We first define the kernel straightforwardly as an pyATF OpenCL kernel object `opencl.Kernel`.
Afterwards, we construct an pyATF OpenCL cost function object of type `opencl.CostFunction`, which we customize with:
1) target device's OpenCL platform and device id
2) the kernel's arguments, which are in this example: the input size `N`, a random floating point number for `a` (random data is the default input in auto-tuning), and two `N`-sized buffers for `x` and `y` that are also filled with random floating point numbers;
3) the OpenCL global and local size, which we chose as: `N/WPT` (global size) and `LS` (local size) -- pyATF allows defining both sizes as Python lambdas that may contain tuning parameters in their definition for high experessivity.

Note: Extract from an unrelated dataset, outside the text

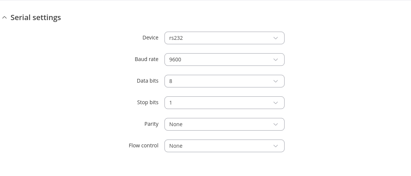Open the Baud rate dropdown showing 9600

pyautogui.click(x=224, y=60)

Correctness can be optionally validated in pyATF via function `check_result( gold_value )` which checks the `i`-th buffer against a NumPy array `gold_value`.
Alternatively, the user can use instead of parameter `gold_value` a Python lambda `gold_function` that implements the computation of *gold* (e.g., when random data is used), as demonstrated [here](https://github.com/atf-tuner/pyATF/blob/main/examples/feature_demonstration/result_check/result_check.py).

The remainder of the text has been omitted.